We have considered both the clairvoyant and non-clairvoyant cases, and we have focused on minimizing the weighted sum of completion times. In the weighted non-clairvoyant case, we have proposed an approximation algorithm whose ratio (2) is the same as in the unweighted non-clairvoyant case. In the clairvoyant case, we have provided a normal form for the schedule of such malleable tasks, and proved that any valid schedule can be turned into this normal form, based only on the completion times of the tasks. We have shown that in these normal form schedules, the number of preemptions per task is bounded by 3 on average. At last, we have analyzed the performance of greedy schedules, and proved that optimal schedules are greedy for a special case of homogeneous instances. We conjecture that there exists an optimal greedy schedule for all instances, which would greatly simplify the study of this problem.

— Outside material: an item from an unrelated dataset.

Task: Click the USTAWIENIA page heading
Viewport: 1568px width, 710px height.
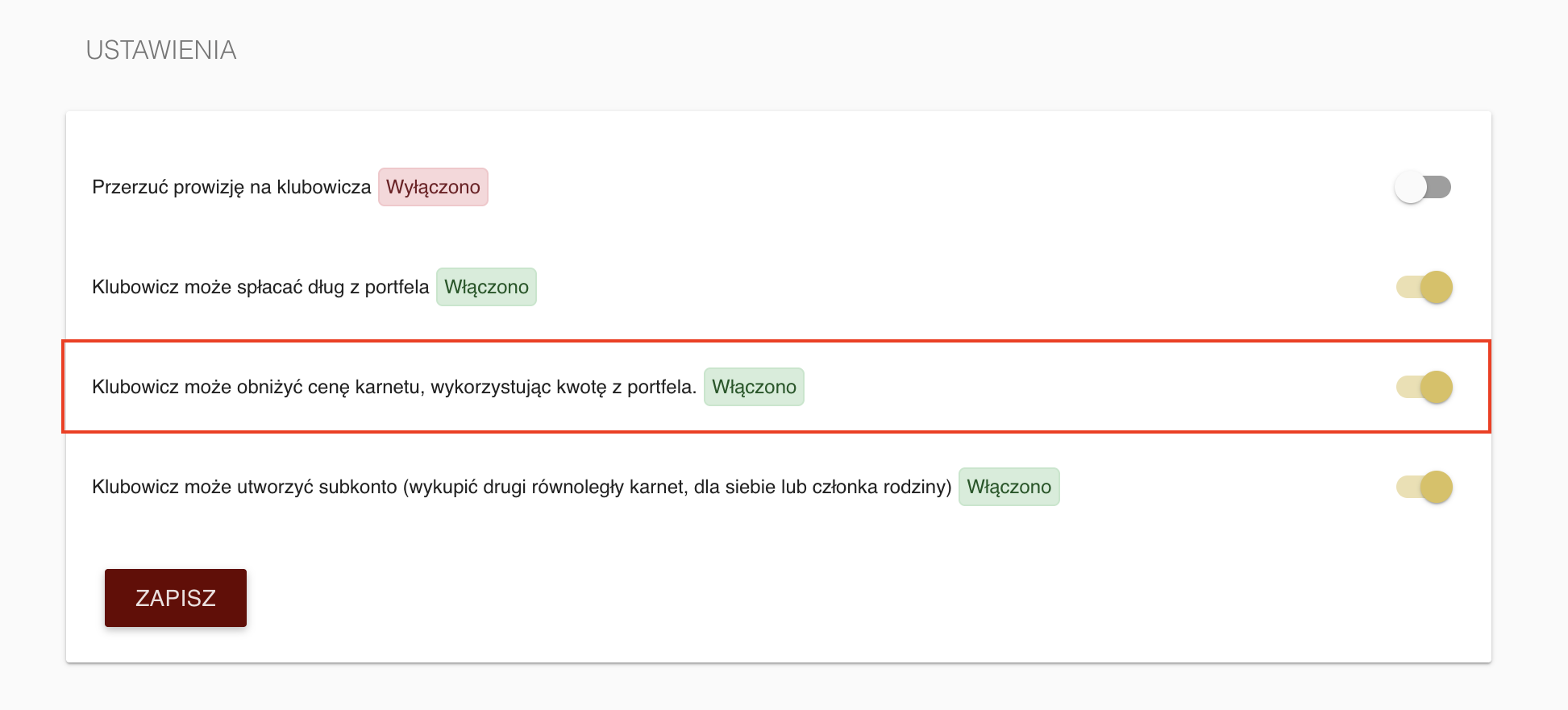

#### Parallelizing the construction of the ProDom database

ProDom is a protein domain family database automatically built from a comprehensive analysis of all known protein sequences. ProDom development is headed by Daniel Kahn (Inria project-team BAMBOO, formerly HELIX). With the protein sequence databases increasing in size at an exponential pace, the parallelization of MkDom2, the algorithm used to build ProDom, has become mandatory (the original sequential version of MkDom2 took 15 months to build the 2006 version of ProDom).

When protein domain families and protein families are built independently, the result may be inconsistent. In order to solve this inconsistency problem, we designed a new algorithm, MPI_MkDom3, that simultaneously builds a clustering in protein domain families and one in protein families. This algorithm mixes the principles of MP_MkDom2 and that of the building of Hogenom. As a proof of concept, we successfully processed all the sequences included in the April 2010 version of the UniProt database, namely 6 118 869 sequences and 2 194 382 846 amino-acids.